Summary

Development of a new method based on water absorption to obtain a Platelet-rich plasma (PRP) enriched in both platelet and extraplatelet molecules which enhance cell proliferation, mantains cellular migration capacity and reduce pro-inflammatory cytokines comparing to a standard PRP.

Abstract

Platelet-rich plasma (PRP) is an autologous biologic product used in several fields of medicine for tissue repair due to the regenerative capacity of the biomolecules of its formulation. PRP consists of a plasma with a platelet concentration higher than basal levels but with basal levels of any biomolecules present out of the platelets. Plasma contains extraplatelet biomolecules known to enhance its regenerative properties.
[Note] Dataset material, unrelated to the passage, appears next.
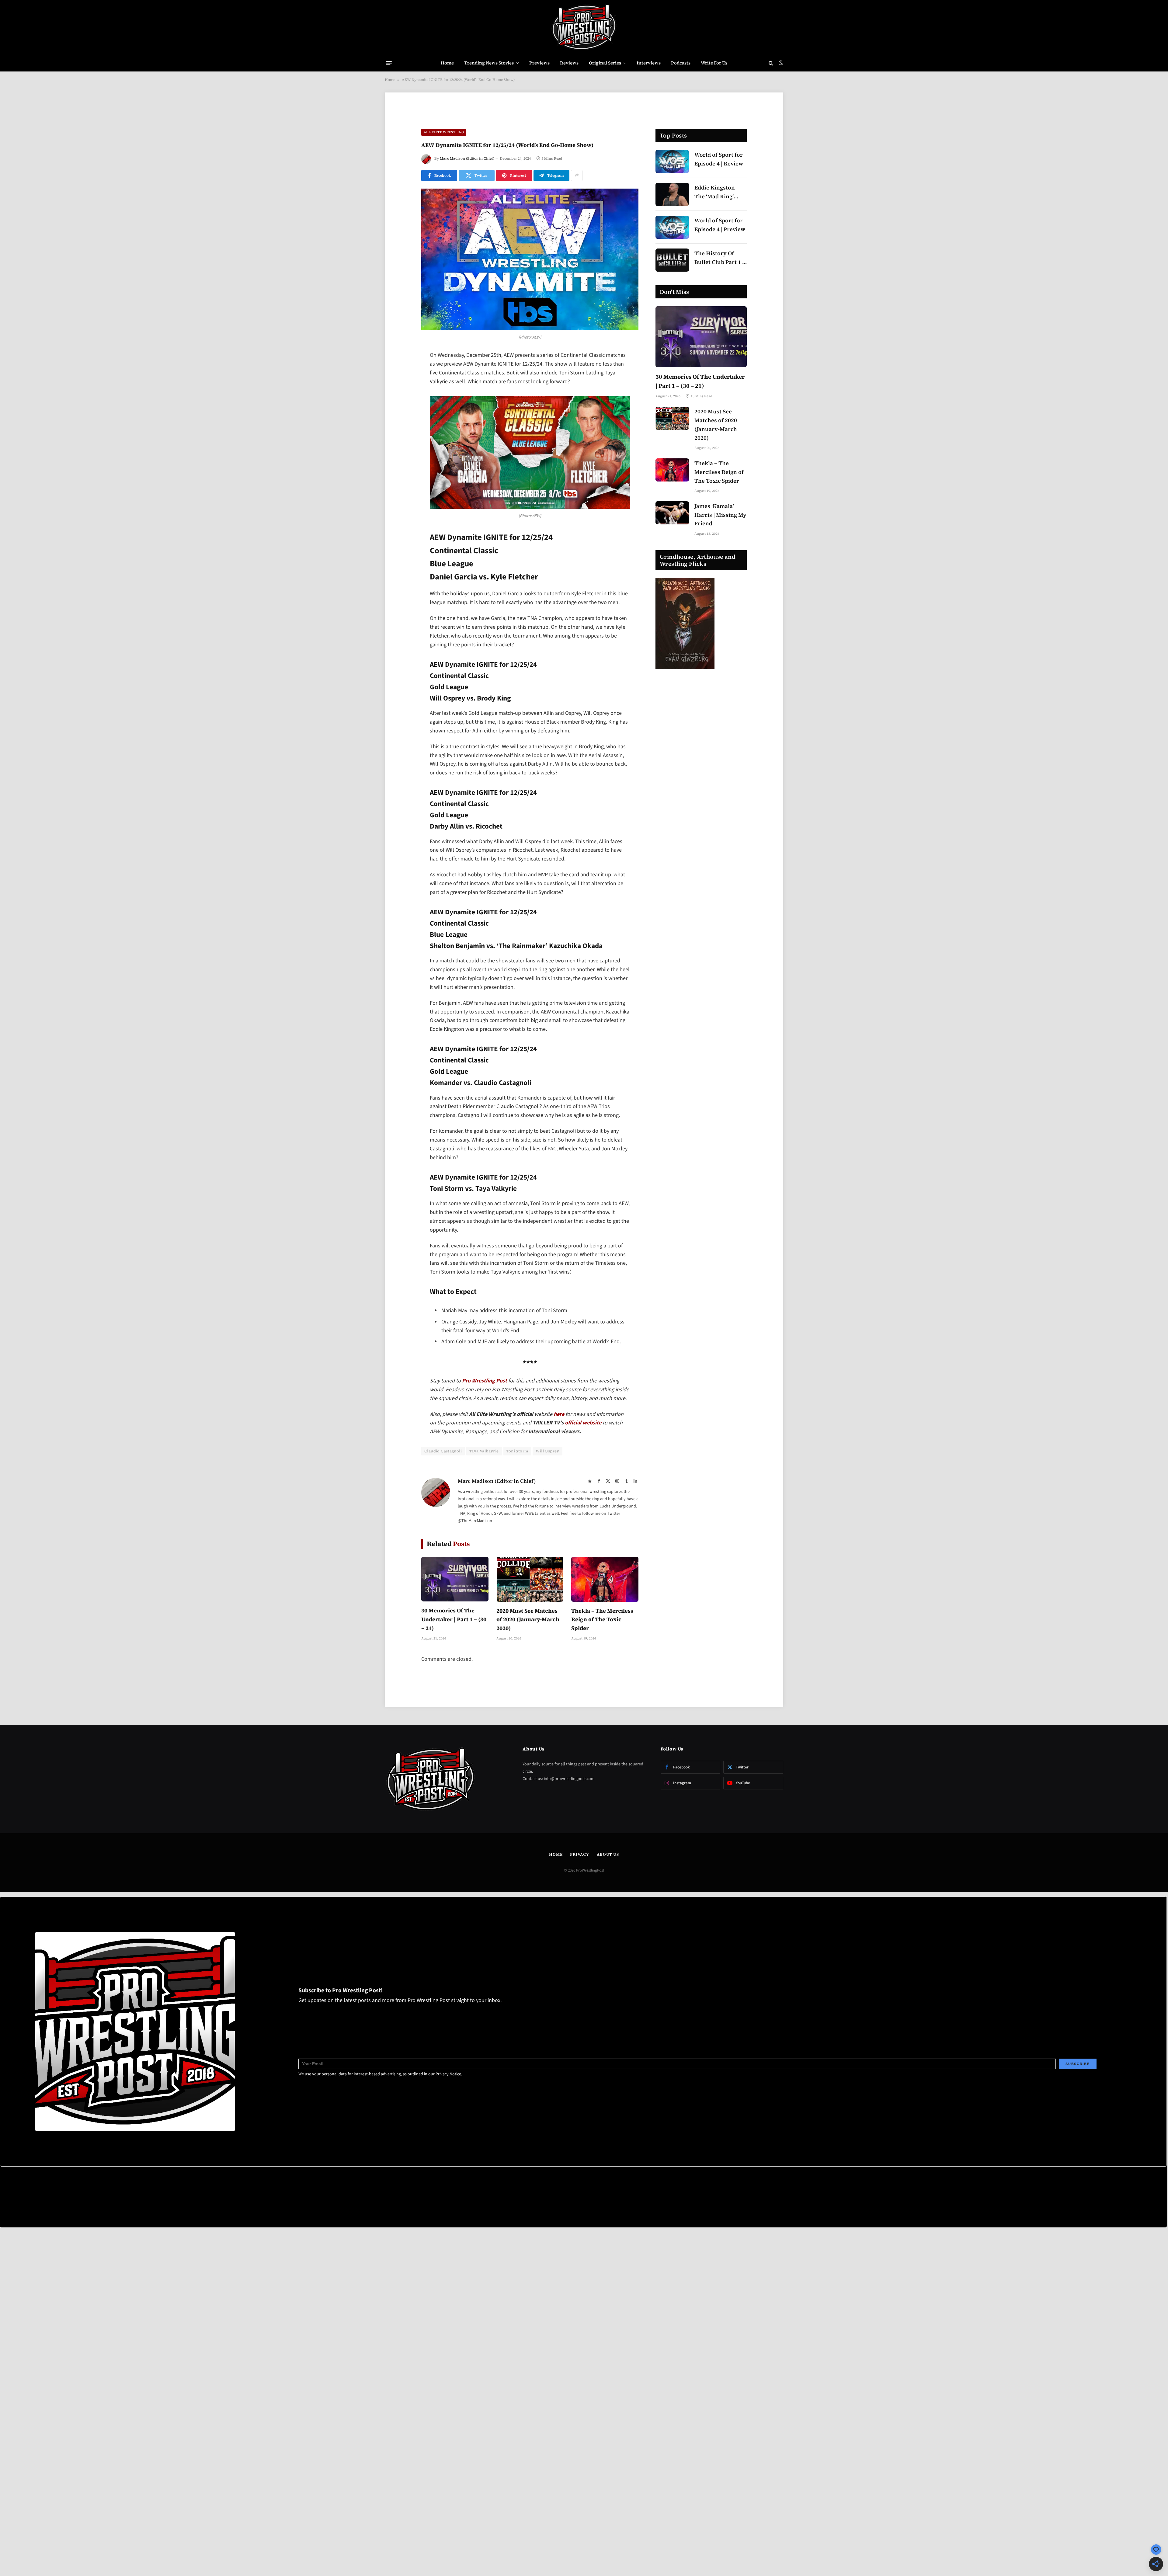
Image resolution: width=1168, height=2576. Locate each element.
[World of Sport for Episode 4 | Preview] (672, 227)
Therefore, a PRP containing not only a higher concentration of platelets but also a higher concentration of extraplatelet biomolecules could have a stronger regenerative performance than a standard PRP. Considering this, the aim of this work is to develop a new method to obtain PRP enriched in both platelet and extraplatelet molecules. The method is based on the absorption of the water of the plasma using hydroxyethyl acrylamide (HEAA)-based hydrogels. A plasma fraction obtained from blood, containing the basal levels of platelets and proteins, was placed in contact with the HEAA hydrogel powder to absorb half the volume of the water. The resulting plasma was characterized, and its bioactivity was analyzed in vitro. The novel PRP (nPRP) showed a platelet concentration and platelet derived growth factor (PDGF) levels similar to the standard PRP (sPRP), but the concentration of the extraplatelet growth factors IGF-1 (p < 0.0001) and HGF (p < 0.001) were significantly increased. Additionally, the cells exposed to the nPRP showed increased cell viability than those exposed to a sPRP in human dermal fibroblasts (NHDF) (p < 0.001) and primary chondrocytes (p < 0.01). Regarding to cell migration capacity, it was found that the process is platelet-dependent, achieving similar wound healing closure percentage between sPRP and nPRP. Finally, anti-inflammatory effect of both formulations was evaluated. For this, an inflammatory environment was produced using LPS in previously differentiated M1 macrophages. When cytokine levels were measured by ELISA after nPRP administration, a significant decrease of pro-inflammatory IL-1b (p < 0.0001), IL-6 (p < 0.0001) and TNF-α (p < 0.001) was observed. In conclusion, this novel absorption-based method produces a PRP with novel characteristics compared to the standard PRPs, with promising in vitro results that could potentially trigger improved tissue regeneration capacity.